22La décision d’O’Brien ne doit en aucun cas s’envisager comme une forme de repli sur soi et de localisme. Plus que jamais, il a pour objectif de contribuer à restaurer l’écosystème des Grandes Plaines. Restaurer et non seulement protéger ou bien encore réduire certains impacts négatifs des activités humaines. O’Brien ne cherche pas à ménager l’existant, à sauver ce qui peut l’être encore, à réguler des usages spécifiques ou à définir un code de bonne conduite, mais bien à repenser complètement et à transformer radicalement les manières de faire. Seul un tel niveau d’exigence lui paraît apte à restaurer la prairie, dans toutes ses composantes et dimensions. De fait, le choix du bison confirme et traduit une approche holistique des Grandes Plaines. La disparition d’une espèce relève à ses yeux du simple symptôme ou de l’épiphénomène. Attaquer le mal à la racine suppose au contraire de trouver la voie permettant de reconquérir durablement la qualité de l’ensemble du système. Le choix du bison confirme et traduit cette quête pour ce que nous pourrions appeler un holisme pragmatique :
J’ai commencé avec une douzaine de bisons orphelins et en quelques années j’ai constitué un troupeau de cinquante têtes sur mon petit ranch de cinq cents hectares. La prairie assiégée a répondu favorablement au massage dispensé par les sabots des bisons, et tout sur le ranch, des graminées les plus frêles jusqu’aux humains eux-mêmes, a eu l’air de se fortifier (p. 13).
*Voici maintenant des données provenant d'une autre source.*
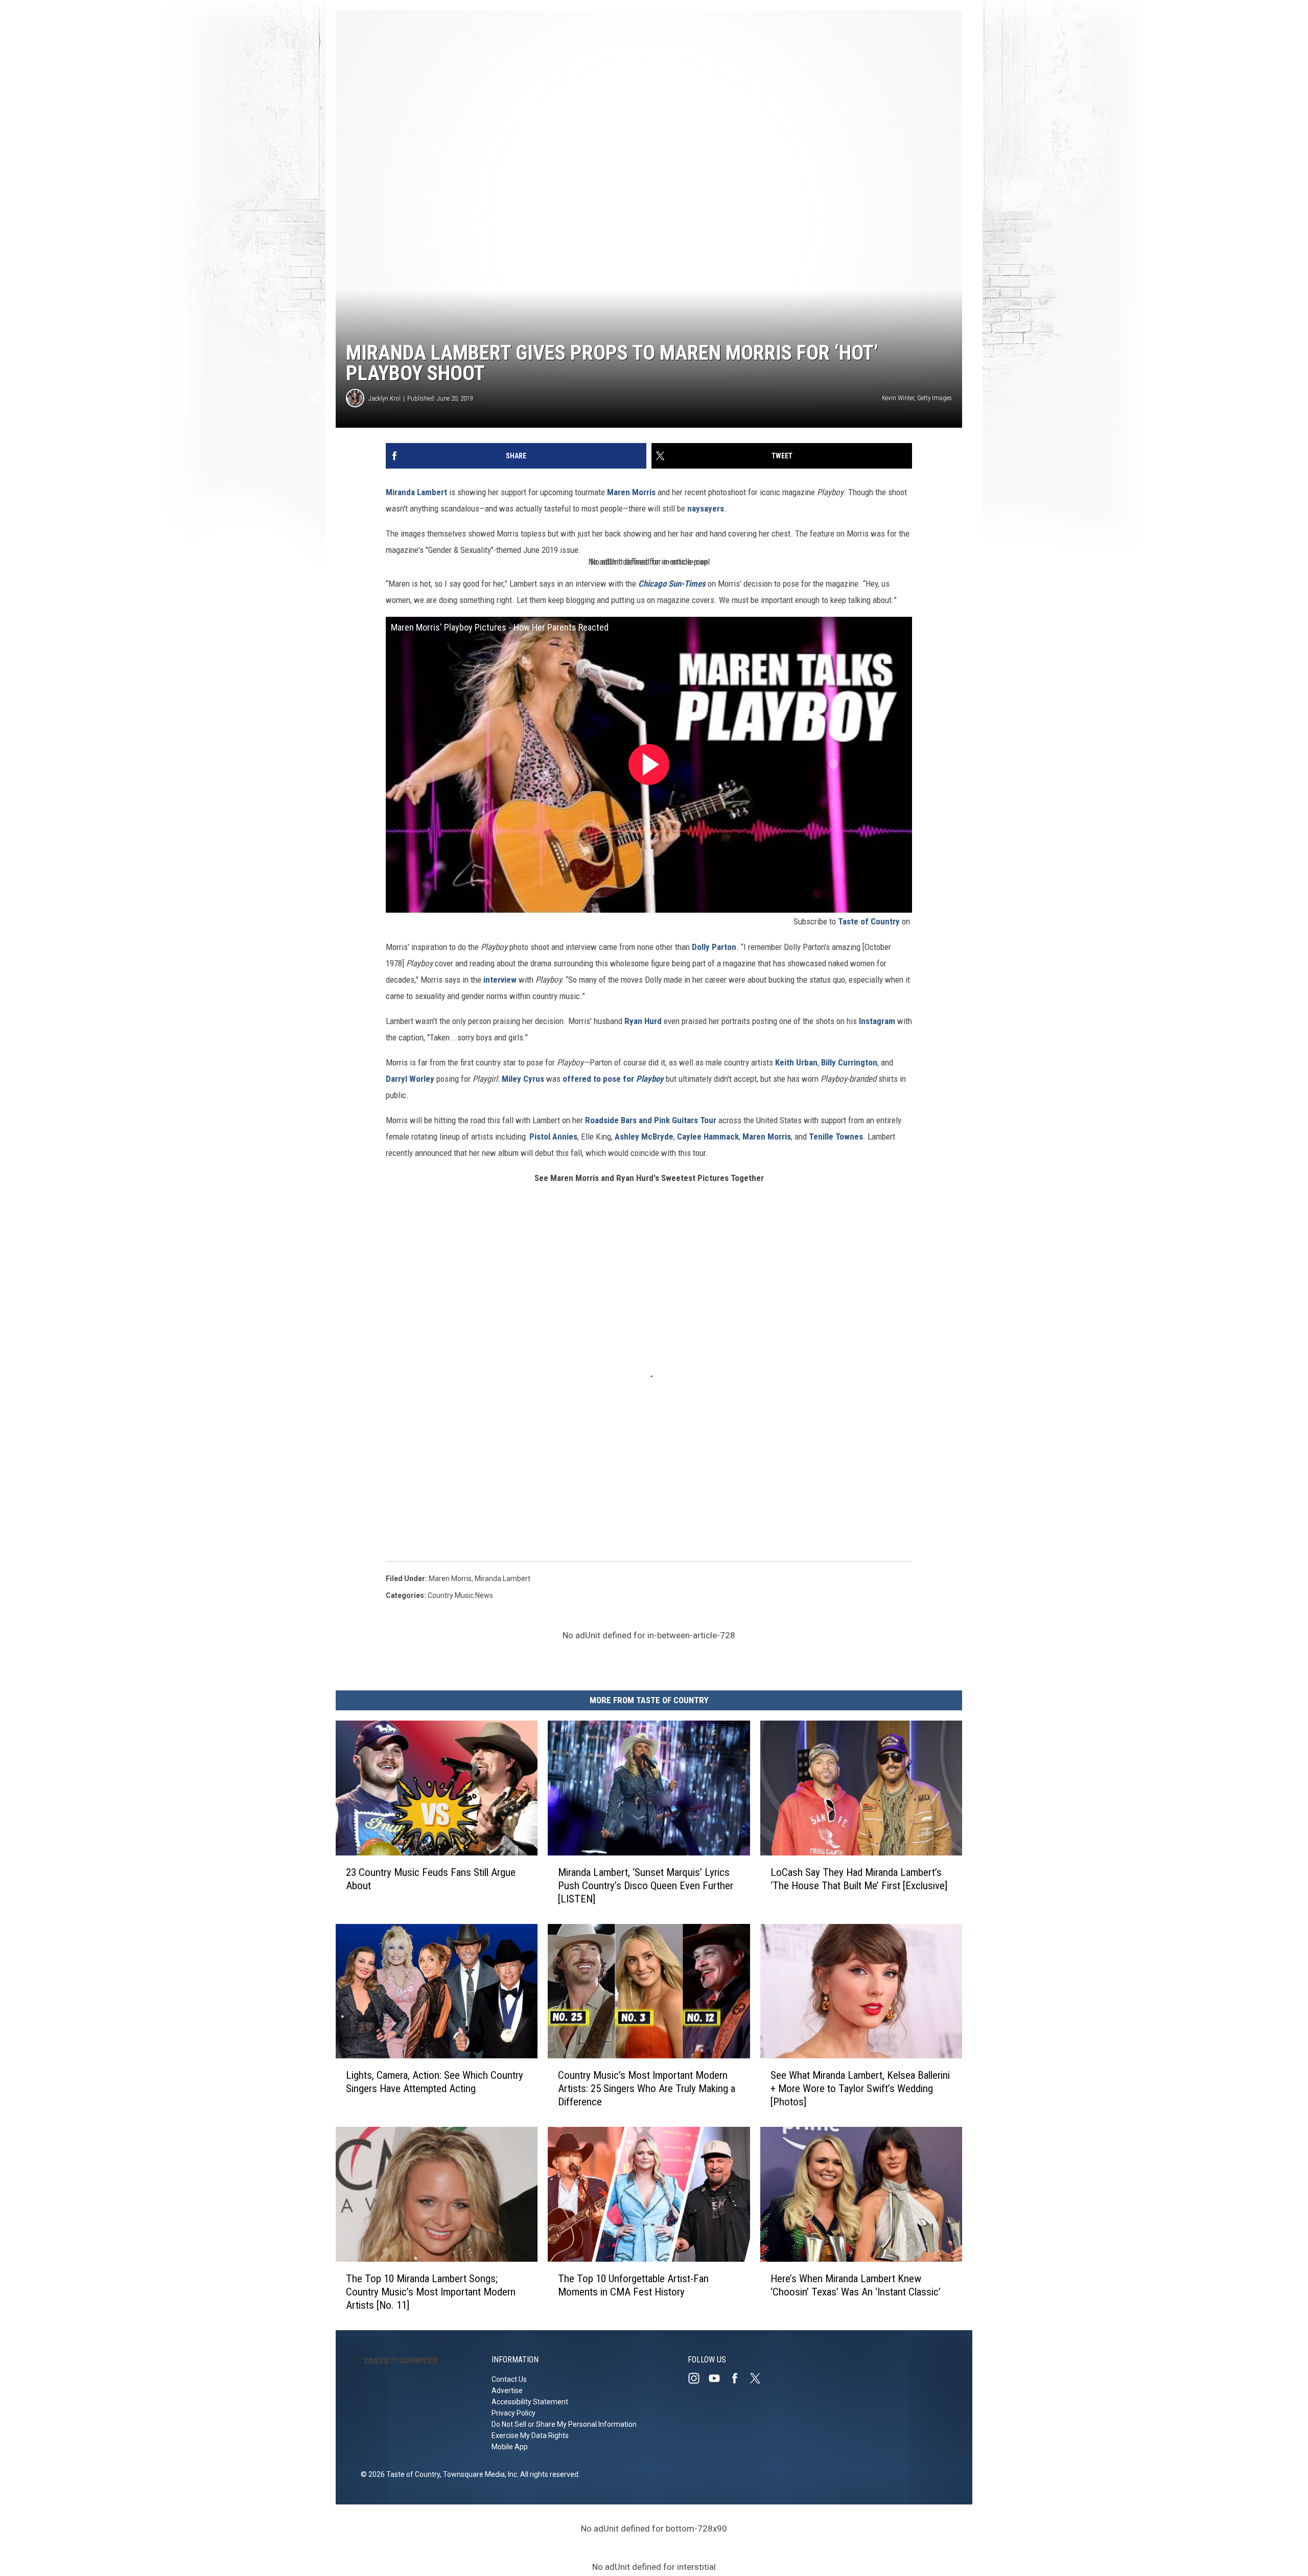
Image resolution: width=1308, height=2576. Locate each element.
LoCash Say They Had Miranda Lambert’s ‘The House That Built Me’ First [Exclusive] (858, 1878)
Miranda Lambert (417, 492)
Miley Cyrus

23Prendre soin, oui, mais prendre soin globalement, en se souciant de l’ensemble des formes et des êtres concernés par les Grandes Plaines. Dans cette optique, le bison constitue une véritable clé de voûte. En tant qu’espèce clé de voûte pour l’écosystème tout d’abord. Espèce clé pour les humains ensuite, dans la mesure où la viande de qualité produite, sous réserve de trouver un marché, peut également permettre aux humains de retirer un revenu correct et de vivre décemment. Clé de voûte de l’ensemble du réseau de vie en somme, incluant humains et non-humains. La voie suivie par O’Brien dépasse donc de beaucoup la simple régulation des usages. O’Brien vise clairement à la prise en charge d’un réseau complexe d’êtres, en cherchant à inventer une nouvelle voie dans laquelle chacun pourra trouver sa place : un nouvel équilibre dynamique. Il tente de retrouver une manière de conjoindre de façon harmonieuse ce que le cours des événements a conduit à disjoindre pour n’en retenir que des expressions extrêmes et déséquilibrées : la protection de la nature d’un côté, la production intensive de l’autre – l’entassement des humains dans des mégalopoles en arrière-plan.
Un seuil critique existe, qu’il importe de franchir
24O’Brien avance avec prudence. Faute de modèle préexistant, il explore à tâtons et guette les signes encourageants. Régulièrement, il vérifie que la voie suivie est la bonne, ce qu’il exprime chaque fois par l’expression « tenir quelque chose » :
En encaissant nos premiers chèques minuscules et en recevant les premiers articles positifs sur notre viande, j’ai senti un changement bizarre en moi. Je savais qu’on tenait quelque chose – si on pouvait rapporter de l’argent au ranch, les oiseaux, les mammifères, les insectes et les plantes en profiteraient tous. Mais ce qui me tracassait c’était le sentiment aigu que la vente de quelques bisons n’allait pas changer grand-chose. Mon idée de réinvestissement au profit d’un tout petit ranch était beaucoup trop modeste. Je savais au fond de moi que notre exploitation était insignifiante à l’échelle des Grandes Plaines. Si on voulait que tout l’écosystème ressente les bénéfices de la réhabilitation des bisons, il fallait que leur population connaisse une augmentation considérable. Déjà à cette époque, je savais que les bisons allaient devoir payer pour leur propre retour. Ce qu’on n’imaginait pas, c’est quel serait le prix (p. 31).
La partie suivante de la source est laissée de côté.